NB: This book, Firewalker, is the second in the Darkfighters trilogy. It occurs after the events of Skychasers, formally Falling Snow. You do not need to read Skychasers to understand the story here, but you may be interested in doing so anyway.
The other point; Twilightkit, the main character, has a mental condition that is very similar to paediatric schizophrenia. I have no personal experience with this disorder, so most of my information here comes from books and the Internet. If you see anything here that you know doesn't happen to schizophrenics, I would take it as a great favour if you would PM me so I can change it.
Moon of the Growing Frost, 6th Sun
She was clinging to the side of an icy slope.
Too high, too high, the wind laughed in her ears. You'll fall! You're going to fall and die!
She struggled, desperately sinking in her claws through the crust of ice. But there was nothing underneath for her to hold onto. She slid several cat-lengths down, and unwittingly the world beneath her paws drew her eyes.
A wave of dizziness and nausea assaulted her. The moors were so far away that they were almost invisible.
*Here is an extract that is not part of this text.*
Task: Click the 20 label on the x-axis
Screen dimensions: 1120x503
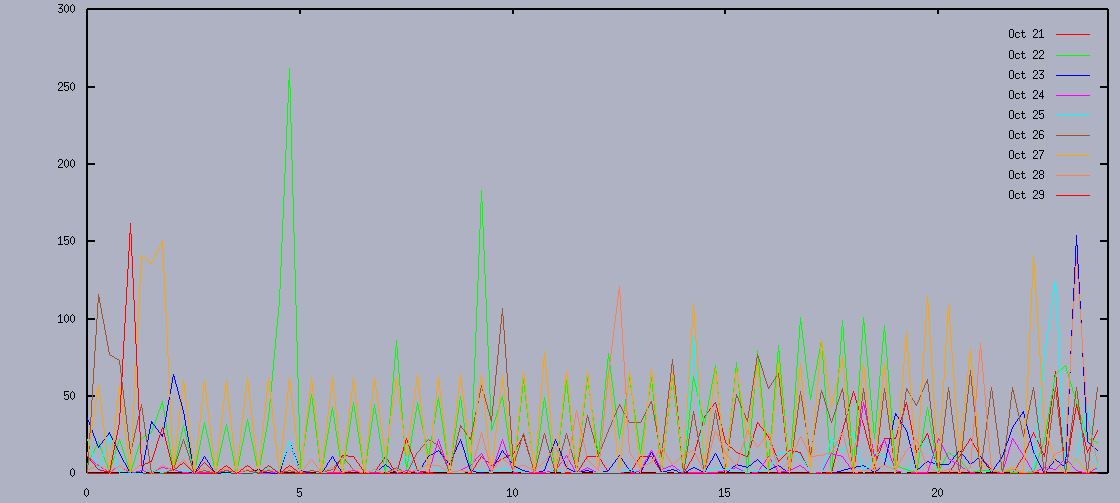Action: [938, 493]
Too high! Get ready to fall!
A savage blast of wind raked its talons across her back, trying to dislodge her from the slope. She shrieked and clawed savagely at the slope. No use. She slipped further and her hind paws fell out into empty space.
Silly kit, the wind laughed. You climbed too high. You'll never survive the fall.
Instead of fear, anger flooded her veins, and Twilightkit suddenly let go.
The world flashed; sky, earth, sky, earth, sky, earth, earth, earth…
A heartbeat before her face crushed into the ground, Twilightkit woke up.
Her paws were slippery with sweat, and her pulse raced. The cool night air flowed through the mouth of the nursery den, and the moonlight shimmered. It spun shadows from the swaying leaves of the gorse bushes that sheltered her, and for a few moments she watched darkness dance across the silver walls.
Her eyes drifted across her sleeping nursery-mates; they breathed softly and deeply, lost in dreams. Their shadows, though, were never still, and they chased each other around the nursery, batting at invisible moss balls, laughing at jokes she couldn't hear.
The wind played with her ears. This wind was not the cruel, mocking blast of her dreams; it was gentle and kind. Look, Twilightkit, it said. By the entrance.
Twilightkit looked. A new shape formed by the mouth of the nursery den, and loped silently to her side.
She recognized it; it was the hare she'd eaten the previous sun. Hares were very hard to catch, as they were cunning and would often disguise their scent and lay false trails to fool hunters. Only the best LightningClan warriors could catch hares, and even then it was usually more a matter of luck than skill.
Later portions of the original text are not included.